• [Work instructions] Of all the lines below, return only those starting with the line holding "You are a computer-use" and going on through the line holding "Instruction: Open the Refactor menu", exactly as written.

• [Data shown]
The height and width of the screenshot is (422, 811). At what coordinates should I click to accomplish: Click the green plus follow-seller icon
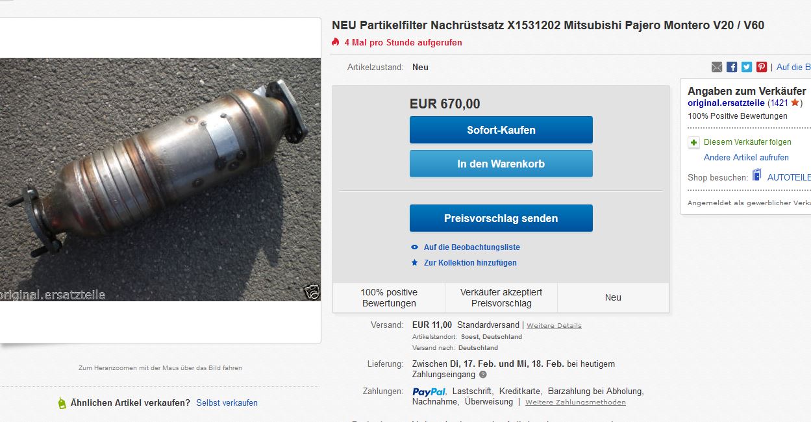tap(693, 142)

==

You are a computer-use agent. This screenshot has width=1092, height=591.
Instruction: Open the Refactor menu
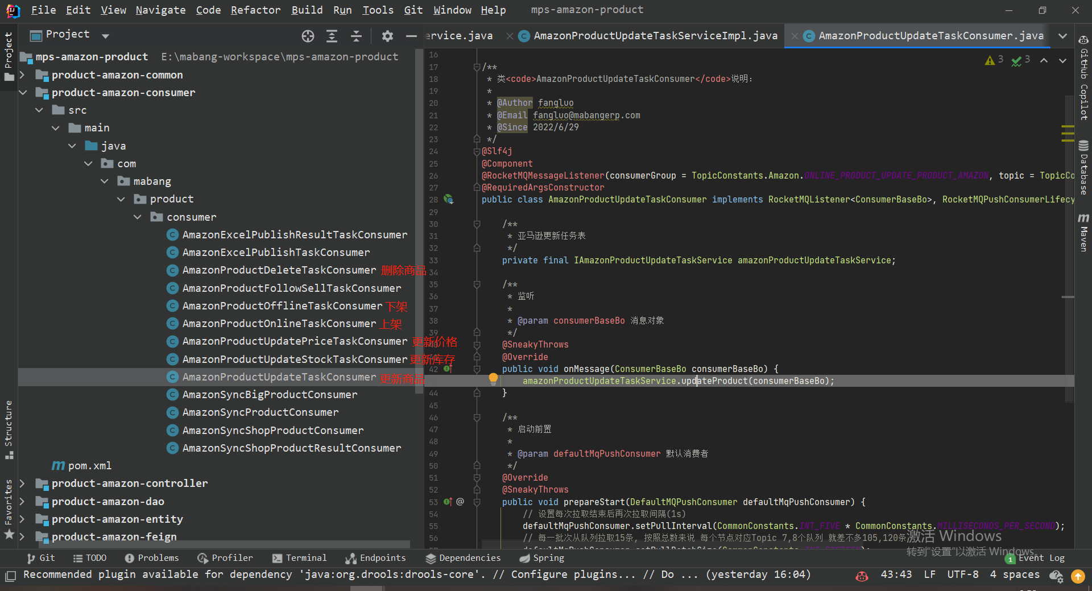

--

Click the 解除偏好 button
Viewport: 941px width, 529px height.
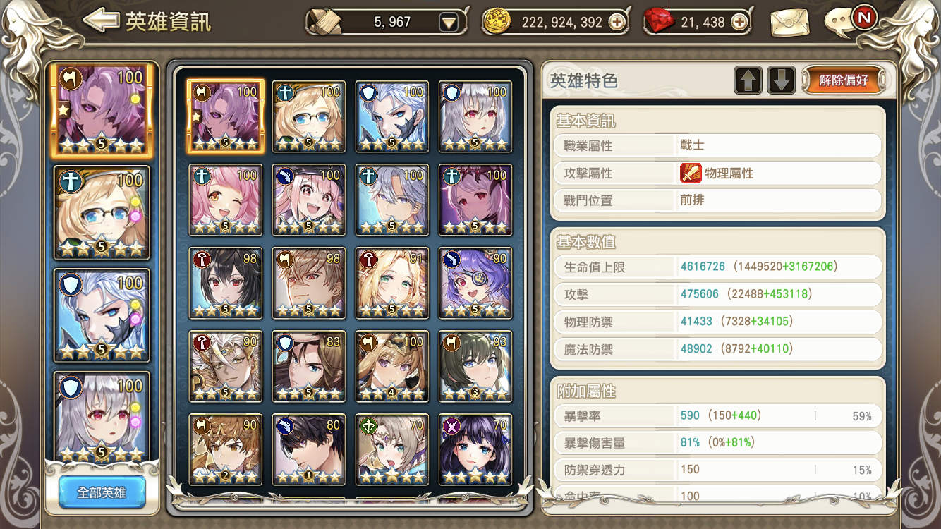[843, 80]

• [Solution to this exercise]
You are a computer-use agent. This screenshot has width=1092, height=591.
Instruction: Open the Refactor menu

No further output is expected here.